JPMorgan Chase executives said on Thursday they plan to hire more than 500 financial advisers in the next five to seven years, as the largest U.S. bank aggressively expands its wealth management services for the very wealthy.
The plan would more than double the 450 brokers now working for J.P. Morgan Advisors, the bank’s boutique wealth management firm.
“We are investing in this business,” Phil Sieg, chief executive officer of J.P. Morgan Advisors, told Reuters. “We want to grow to 1,000 advisers relatively quickly.”
J.P. Morgan Advisors would still be a small firm. Morgan Stanley Wealth Management has around 15,000 advisers. But growing JPMorgan’s wealth offerings has been a top priority of JPMorgan Chief Executive Jamie Dimon.

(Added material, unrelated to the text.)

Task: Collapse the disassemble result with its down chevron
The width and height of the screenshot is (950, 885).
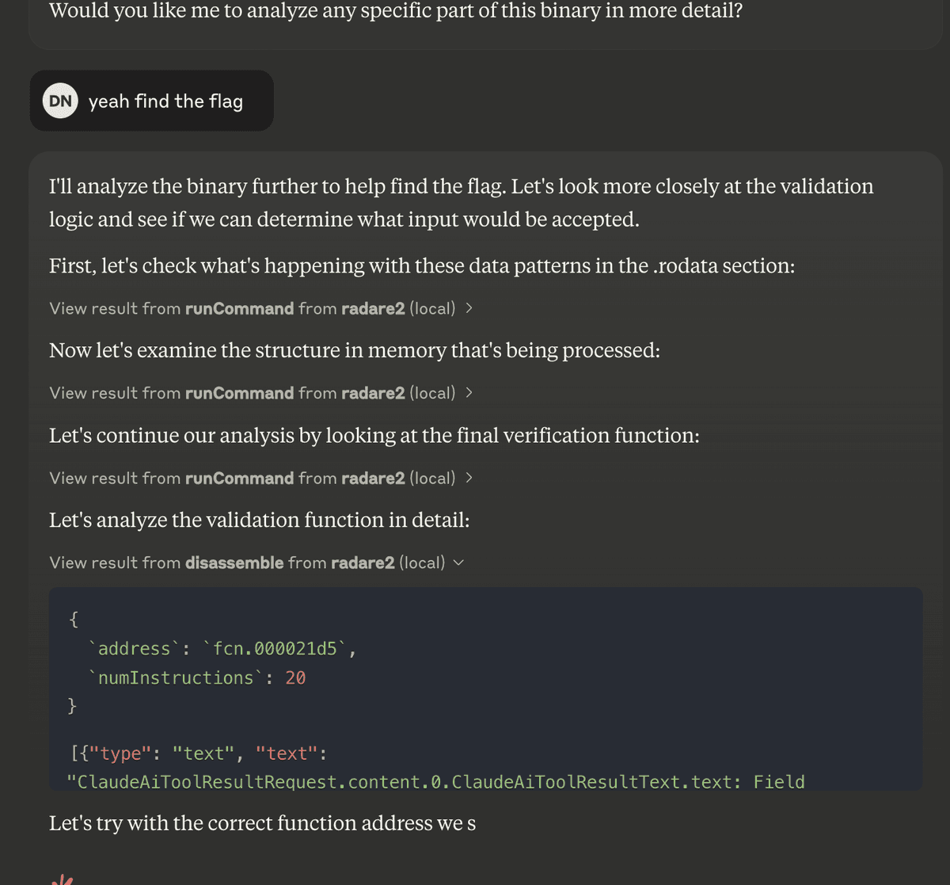Action: coord(458,563)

Dimon briefly led the retail brokerage Smith Barney in the mid-1990s, and has said his favorite part of the job was overseeing its top 1,000 advisers. Sieg’s goal of getting to 1,000 advisers in his division is a nod to Dimon’s history.
J.P. Morgan Advisors sits in the bank’s U.S. wealth management division, which is led by Kristin Lemkau and includes Chase’s self-directed investing platform and its roughly 4,000 financial advisers who work at bank branches.
As of June 30, the wealth management division had $673 billion in client assets under supervision.
As part of the plan, the bank hired Mollie Colavita from rival brokerage Merrill Lynch to lead practice management and Jessica Douieb from Goldman Sachs as head of wealth partners. Kevin Hale was named the new head of marketing for JPMorgan Advisors & Chase Wealth Management.